Spatiotemporal XAI: Explaining video regression models in echocardiography videos for ejection fraction prediction

Abstract

Deep learning has showcased unprecedented success in automating echocardiography analysis. However, most of the deep learning algorithms are hindered at clinical translation due to their black-box nature. This paper aims to tackle this issue by quantitatively evaluating video regression models’ focus on the left ventricle (LV) for ejection fraction (EF) prediction task spatiotemporally in apical 4 chamber (A4C) echocardiograms using a gradient-based saliency method. We performed a quantitative evaluation to assess the ratio of how many of the maximum absolute gradient values of the deep learning models fall on the left ventricle for the video regression task of ejection fraction prediction.
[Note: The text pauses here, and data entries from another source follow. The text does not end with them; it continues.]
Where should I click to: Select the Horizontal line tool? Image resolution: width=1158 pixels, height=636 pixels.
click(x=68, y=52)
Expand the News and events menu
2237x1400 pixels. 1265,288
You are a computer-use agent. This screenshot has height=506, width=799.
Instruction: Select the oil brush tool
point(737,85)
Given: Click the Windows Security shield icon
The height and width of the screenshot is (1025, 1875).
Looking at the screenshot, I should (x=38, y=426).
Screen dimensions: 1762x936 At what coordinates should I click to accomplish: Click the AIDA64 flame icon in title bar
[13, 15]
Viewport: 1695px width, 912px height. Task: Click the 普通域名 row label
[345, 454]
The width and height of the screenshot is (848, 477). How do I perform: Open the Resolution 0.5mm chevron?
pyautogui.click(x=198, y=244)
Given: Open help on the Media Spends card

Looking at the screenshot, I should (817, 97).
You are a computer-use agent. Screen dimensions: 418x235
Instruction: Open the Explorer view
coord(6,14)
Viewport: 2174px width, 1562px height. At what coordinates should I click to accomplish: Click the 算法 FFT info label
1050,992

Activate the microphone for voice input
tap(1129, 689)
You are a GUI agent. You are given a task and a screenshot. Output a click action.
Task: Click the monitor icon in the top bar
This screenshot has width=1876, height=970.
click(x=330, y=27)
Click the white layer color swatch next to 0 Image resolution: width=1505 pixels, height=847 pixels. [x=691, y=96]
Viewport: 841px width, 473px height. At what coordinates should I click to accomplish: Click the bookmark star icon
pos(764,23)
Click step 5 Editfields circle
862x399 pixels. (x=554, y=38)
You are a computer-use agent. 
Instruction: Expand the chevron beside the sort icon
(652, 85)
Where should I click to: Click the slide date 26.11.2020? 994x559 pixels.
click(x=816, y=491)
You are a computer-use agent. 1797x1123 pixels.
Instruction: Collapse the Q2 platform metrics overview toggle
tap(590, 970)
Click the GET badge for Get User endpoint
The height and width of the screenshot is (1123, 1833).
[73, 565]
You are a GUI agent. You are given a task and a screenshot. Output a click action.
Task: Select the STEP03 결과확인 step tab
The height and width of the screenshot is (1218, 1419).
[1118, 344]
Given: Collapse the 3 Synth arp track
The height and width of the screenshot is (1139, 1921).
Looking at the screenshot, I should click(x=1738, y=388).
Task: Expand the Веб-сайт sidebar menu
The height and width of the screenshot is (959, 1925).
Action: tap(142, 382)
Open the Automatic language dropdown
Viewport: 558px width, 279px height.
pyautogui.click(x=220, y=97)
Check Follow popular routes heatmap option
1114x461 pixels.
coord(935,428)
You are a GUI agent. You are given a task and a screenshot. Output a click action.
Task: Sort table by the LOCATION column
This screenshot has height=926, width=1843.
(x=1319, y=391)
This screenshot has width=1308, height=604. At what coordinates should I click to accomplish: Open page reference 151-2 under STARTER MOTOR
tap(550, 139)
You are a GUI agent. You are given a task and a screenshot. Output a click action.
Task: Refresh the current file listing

Then, we extend the experiment and pick the most important gradients as the segmentation size and check the ratio of intersection. Finally, we picked temporally aligned sub-clips from end diastole to end systole and calculated the expected accuracies of the mentioned metrics in time. All tests are performed in 3 different models with different architectures and results are examined quantitatively. The filtered test set includes 1209 A4C echo videos of with mean EF of 55.5%. Trained models showed 0.73 to 0.83 Pointing Game scores, where it was 0.09 for the baseline random model. $m_{GT}$ intersection score was 0.46 to 0.50 for the trained models, whereas the random model’s score was 0.18. Models have higher pointing game scores on the end diastole and end systole compared to intermediate frames. Transformer based models’ $m_{GT}$ intersection scores were negatively correlated with their error rate. All models located the left ventricle successfully and their localization performance was generally better in semantically important frames rather than the larger target area. This observation from the spatiotemporal analysis suggests possible clinical relevance to model reasoning.